No sufrió nuestro país las dictaduras sanguinarias que menudearon en Suramérica; y, sin embargo, es el único de la región donde la izquierda no conquista el poder o lo determina con agendas que los gobiernos deben cooptar. También es Colombia todavía la meca del neoliberalismo, cuando casi todo el vecindario recogió esas velas y escogió otros caminos. Papel protagónico jugaron en este viraje las izquierdas. Templadas en los horrores de la dictadura y desafiadas por el modelo de Reagan y Thatcher, con el retorno a la democracia se adaptaron ellas a realidades inéditas, matizaron sus banderas y saltaron de la revolución a la reforma. Salvo en Venezuela, donde el despotismo asoma su fea cabeza. Y la izquierda colombiana, si dogmática y caudillista, puja no obstante por vencer el doble cerco que la asfixia.
Por un lado, el de guerrillas que, creyéndose vanguardia excelsa de la revolución, desconceptuaron en su prepotencia a la izquierda legal; o quisieron asimilársela, con resultados nulos o irrisorios que la derecha magnificó o se inventó. Tendió así el otro cerco, de eficacia imponderable en un país conservatizado hasta la insania por demagogos expertos en manipular por el miedo. Miedo a los rojos, anacronismo de Guerra Fría. A todo sindicalista o campesino inconforme o ciudadano pensante o gay o militante de algún socialismo la caverna le ha tenido por guerrillero vestido de civil. Si no concurre a las misas del procurador, si no responde a los 72 parlamentarios reelegidos por el partido de Mancuso, sospeche usted. Y proceda como la patria manda para conjurar al Enemigo Malo.
Según Benjamín Arditi (Barditi@unam.mx) el giro a la izquierda en el subcontinente se comprueba en resultados electorales de esta fuerza, en su poder de iniciativa y en su capacidad para redefinir el núcleo de la ideología y la política. Ha pasado de la insurrección de los años 60 a las elecciones y a los frentes amplios que desbordan el solo componente popular.

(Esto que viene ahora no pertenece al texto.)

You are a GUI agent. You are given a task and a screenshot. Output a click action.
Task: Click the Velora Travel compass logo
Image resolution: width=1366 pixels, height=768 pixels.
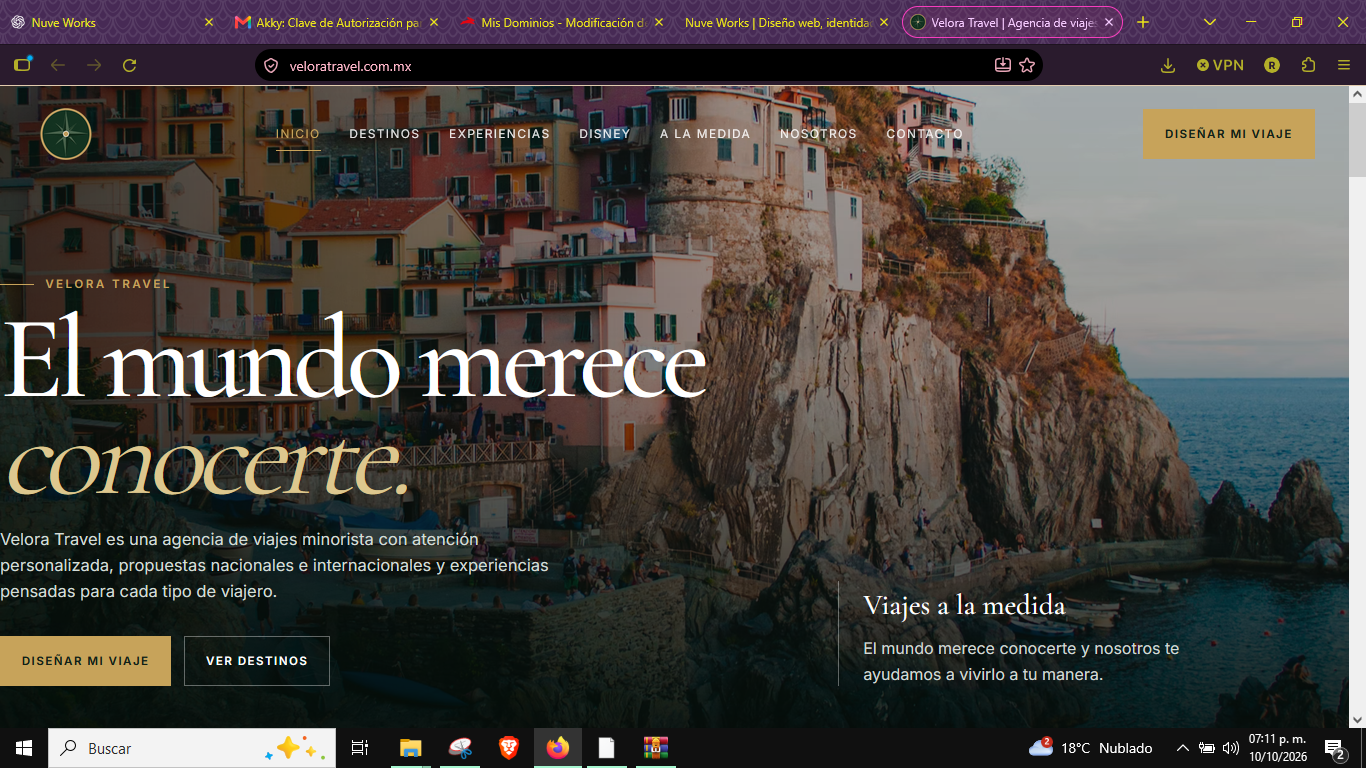click(x=66, y=133)
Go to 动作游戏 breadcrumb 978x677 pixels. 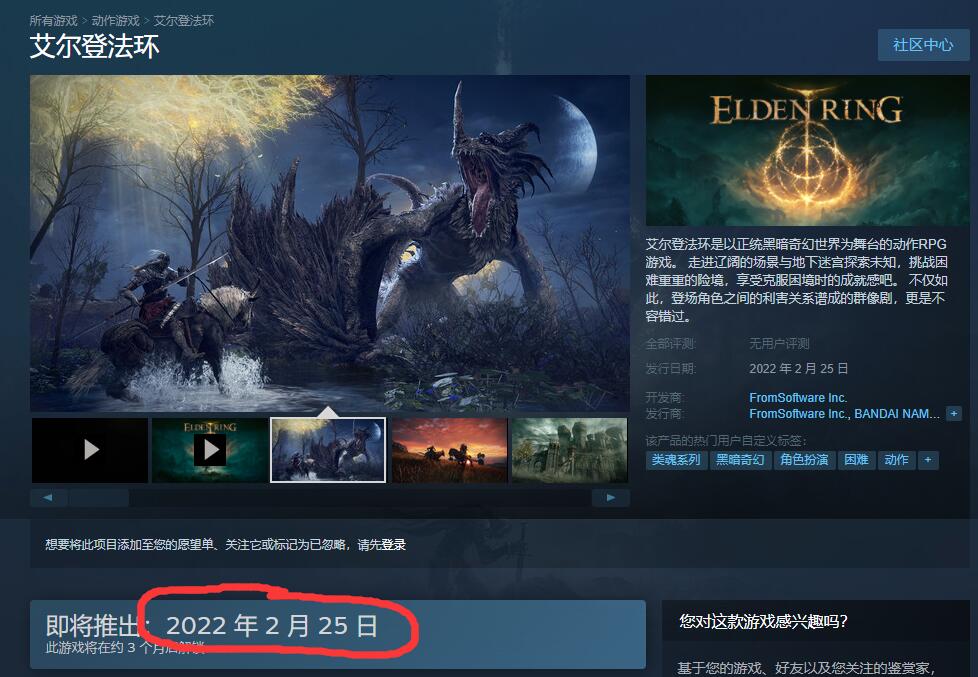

La nueva izquierda es la vieja izquierda que desfetichiza la economía de mercado, la lucha de clases, el imperialismo. En su lugar, habla de reconfiguración de bloques en el mundo; de órganos supranacionales cuyas decisiones aceptan los Estados.
Apunta Arditi que cuando el Consenso de Washington se ofreció como modelo económico del conservadurismo, ya casi toda la izquierda parlamentaria aceptaba la necesidad de ajustar la política social a la estabilidad monetaria. Pero el posterior ablandamiento del arquetipo inicial obedeció a la avalancha de protestas en las calles y en las urnas contra las privatizaciones y la brutalidad de las políticas de choque. A poco, el repliegue intelectual y político de la ortodoxia neoliberal creó el espacio propicio al resurgimiento de la izquierda. Fuerza menos ligada hoy al marxismo, menos hostil a la propiedad privada y al mercado, conserva no obstante al Estado como instancia decisiva de regulación y redistribución. Tras el ocaso del neoliberalismo, triunfó como alternativa en torno a la igualdad, la redistribución y la inclusión, sin abolir el capitalismo ni la ciudadanía liberal. Divisas que la derecha ha debido acatar.
Mientras la izquierda latinoamericana ocupa el centro de la política, la nuestra no consigue zanjar sus dilemas existenciales ni integrarse al movimiento popular. Pero sabe que el fin del conflicto romperá la tenaza de las extremas que la ahogan. Que podrá entonces aplicarse a la edificación de un país nuevo. Como lo hicieron sus parientas del vecindario, no bien se desplomó el militarismo de los generales que se hicieron a tiros con el poder; y el de los comandantes guerrilleros, desbordados hace ya tres décadas por el periclitar generalizado de la lucha armada.